> **Extracted entries**
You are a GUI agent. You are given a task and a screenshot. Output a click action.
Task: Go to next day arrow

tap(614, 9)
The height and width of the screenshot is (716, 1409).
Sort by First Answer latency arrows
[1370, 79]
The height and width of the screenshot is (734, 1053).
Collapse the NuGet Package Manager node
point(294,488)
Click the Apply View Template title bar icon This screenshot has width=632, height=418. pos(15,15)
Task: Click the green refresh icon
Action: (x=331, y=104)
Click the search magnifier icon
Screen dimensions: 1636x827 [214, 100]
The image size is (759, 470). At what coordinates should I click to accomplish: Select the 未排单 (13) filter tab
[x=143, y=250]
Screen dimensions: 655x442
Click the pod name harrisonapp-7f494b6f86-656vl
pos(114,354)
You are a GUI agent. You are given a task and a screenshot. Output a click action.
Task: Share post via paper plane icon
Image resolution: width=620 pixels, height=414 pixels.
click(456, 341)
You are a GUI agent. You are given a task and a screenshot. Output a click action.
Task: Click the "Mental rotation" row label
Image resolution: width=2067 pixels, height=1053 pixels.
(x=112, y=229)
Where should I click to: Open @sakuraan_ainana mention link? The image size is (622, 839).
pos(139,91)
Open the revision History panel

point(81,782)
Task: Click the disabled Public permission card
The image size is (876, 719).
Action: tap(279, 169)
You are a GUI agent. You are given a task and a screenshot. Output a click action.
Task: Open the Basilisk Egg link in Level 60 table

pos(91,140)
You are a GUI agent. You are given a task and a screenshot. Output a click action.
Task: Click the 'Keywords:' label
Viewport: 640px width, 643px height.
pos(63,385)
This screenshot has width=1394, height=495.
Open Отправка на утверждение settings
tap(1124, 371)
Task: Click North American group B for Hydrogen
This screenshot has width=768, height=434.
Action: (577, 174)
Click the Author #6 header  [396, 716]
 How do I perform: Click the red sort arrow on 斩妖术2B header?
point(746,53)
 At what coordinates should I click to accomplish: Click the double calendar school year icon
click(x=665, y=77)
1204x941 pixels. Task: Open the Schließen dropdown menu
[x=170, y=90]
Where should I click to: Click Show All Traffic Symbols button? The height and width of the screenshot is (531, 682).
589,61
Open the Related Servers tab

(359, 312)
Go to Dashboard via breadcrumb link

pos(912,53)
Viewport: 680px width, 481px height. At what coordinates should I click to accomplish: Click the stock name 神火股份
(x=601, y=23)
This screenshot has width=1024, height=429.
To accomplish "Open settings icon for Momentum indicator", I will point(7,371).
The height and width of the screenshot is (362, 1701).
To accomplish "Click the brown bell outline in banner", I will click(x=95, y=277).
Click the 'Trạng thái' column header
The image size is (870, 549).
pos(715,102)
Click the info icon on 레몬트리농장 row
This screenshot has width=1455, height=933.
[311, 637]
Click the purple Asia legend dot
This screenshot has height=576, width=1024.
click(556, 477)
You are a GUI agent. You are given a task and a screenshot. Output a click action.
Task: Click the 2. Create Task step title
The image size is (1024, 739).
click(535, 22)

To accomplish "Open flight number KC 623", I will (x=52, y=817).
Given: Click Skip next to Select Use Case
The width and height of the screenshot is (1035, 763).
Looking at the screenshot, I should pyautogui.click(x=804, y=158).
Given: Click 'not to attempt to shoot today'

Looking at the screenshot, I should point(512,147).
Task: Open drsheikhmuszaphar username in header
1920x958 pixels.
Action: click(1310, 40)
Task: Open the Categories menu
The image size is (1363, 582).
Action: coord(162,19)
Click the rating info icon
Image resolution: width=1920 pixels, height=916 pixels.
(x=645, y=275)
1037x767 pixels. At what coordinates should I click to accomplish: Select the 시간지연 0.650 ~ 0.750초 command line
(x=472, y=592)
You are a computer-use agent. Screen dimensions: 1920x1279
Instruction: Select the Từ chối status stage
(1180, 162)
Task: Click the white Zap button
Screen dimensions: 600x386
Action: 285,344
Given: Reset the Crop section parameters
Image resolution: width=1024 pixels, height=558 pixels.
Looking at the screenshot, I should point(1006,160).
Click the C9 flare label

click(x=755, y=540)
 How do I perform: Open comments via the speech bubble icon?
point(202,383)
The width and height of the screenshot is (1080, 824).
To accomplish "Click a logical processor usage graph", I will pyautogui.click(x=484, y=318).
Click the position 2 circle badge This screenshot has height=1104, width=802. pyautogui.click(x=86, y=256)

> **To do**
The answer is the full data, repeated exactly as shown.

> **Reply**
You are a GUI agent. You are given a task and a screenshot. Output a click action.
Task: Go to next day arrow

tap(614, 9)
The height and width of the screenshot is (716, 1409).
Sort by First Answer latency arrows
[1370, 79]
The height and width of the screenshot is (734, 1053).
Collapse the NuGet Package Manager node
point(294,488)
Click the Apply View Template title bar icon This screenshot has width=632, height=418. pos(15,15)
Task: Click the green refresh icon
Action: (x=331, y=104)
Click the search magnifier icon
Screen dimensions: 1636x827 [214, 100]
The image size is (759, 470). At what coordinates should I click to accomplish: Select the 未排单 (13) filter tab
[x=143, y=250]
Screen dimensions: 655x442
Click the pod name harrisonapp-7f494b6f86-656vl
pos(114,354)
You are a GUI agent. You are given a task and a screenshot. Output a click action.
Task: Share post via paper plane icon
Image resolution: width=620 pixels, height=414 pixels.
click(456, 341)
You are a GUI agent. You are given a task and a screenshot. Output a click action.
Task: Click the "Mental rotation" row label
Image resolution: width=2067 pixels, height=1053 pixels.
(x=112, y=229)
Where should I click to: Open @sakuraan_ainana mention link? The image size is (622, 839).
pos(139,91)
Open the revision History panel

point(81,782)
Task: Click the disabled Public permission card
The image size is (876, 719).
Action: tap(279, 169)
You are a GUI agent. You are given a task and a screenshot. Output a click action.
Task: Open the Basilisk Egg link in Level 60 table

pos(91,140)
You are a GUI agent. You are given a task and a screenshot. Output a click action.
Task: Click the 'Keywords:' label
Viewport: 640px width, 643px height.
pos(63,385)
This screenshot has width=1394, height=495.
Open Отправка на утверждение settings
tap(1124, 371)
Task: Click North American group B for Hydrogen
This screenshot has width=768, height=434.
Action: (577, 174)
Click the Author #6 header  [396, 716]
 How do I perform: Click the red sort arrow on 斩妖术2B header?
point(746,53)
 At what coordinates should I click to accomplish: Click the double calendar school year icon
click(x=665, y=77)
1204x941 pixels. Task: Open the Schließen dropdown menu
[x=170, y=90]
Where should I click to: Click Show All Traffic Symbols button? The height and width of the screenshot is (531, 682).
589,61
Open the Related Servers tab

(359, 312)
Go to Dashboard via breadcrumb link

pos(912,53)
Viewport: 680px width, 481px height. At what coordinates should I click to accomplish: Click the stock name 神火股份
(x=601, y=23)
This screenshot has width=1024, height=429.
To accomplish "Open settings icon for Momentum indicator", I will point(7,371).
The height and width of the screenshot is (362, 1701).
To accomplish "Click the brown bell outline in banner", I will click(x=95, y=277).
Click the 'Trạng thái' column header
The image size is (870, 549).
pos(715,102)
Click the info icon on 레몬트리농장 row
This screenshot has width=1455, height=933.
[311, 637]
Click the purple Asia legend dot
This screenshot has height=576, width=1024.
click(556, 477)
You are a GUI agent. You are given a task and a screenshot. Output a click action.
Task: Click the 2. Create Task step title
The image size is (1024, 739).
click(535, 22)

To accomplish "Open flight number KC 623", I will (x=52, y=817).
Given: Click Skip next to Select Use Case
The width and height of the screenshot is (1035, 763).
Looking at the screenshot, I should pyautogui.click(x=804, y=158).
Given: Click 'not to attempt to shoot today'

Looking at the screenshot, I should point(512,147).
Task: Open drsheikhmuszaphar username in header
1920x958 pixels.
Action: click(1310, 40)
Task: Open the Categories menu
The image size is (1363, 582).
Action: coord(162,19)
Click the rating info icon
Image resolution: width=1920 pixels, height=916 pixels.
(x=645, y=275)
1037x767 pixels. At what coordinates should I click to accomplish: Select the 시간지연 0.650 ~ 0.750초 command line
(x=472, y=592)
You are a computer-use agent. Screen dimensions: 1920x1279
Instruction: Select the Từ chối status stage
(1180, 162)
Task: Click the white Zap button
Screen dimensions: 600x386
Action: 285,344
Given: Reset the Crop section parameters
Image resolution: width=1024 pixels, height=558 pixels.
Looking at the screenshot, I should point(1006,160).
Click the C9 flare label

click(x=755, y=540)
 How do I perform: Open comments via the speech bubble icon?
point(202,383)
The width and height of the screenshot is (1080, 824).
To accomplish "Click a logical processor usage graph", I will pyautogui.click(x=484, y=318).
Click the position 2 circle badge This screenshot has height=1104, width=802. pyautogui.click(x=86, y=256)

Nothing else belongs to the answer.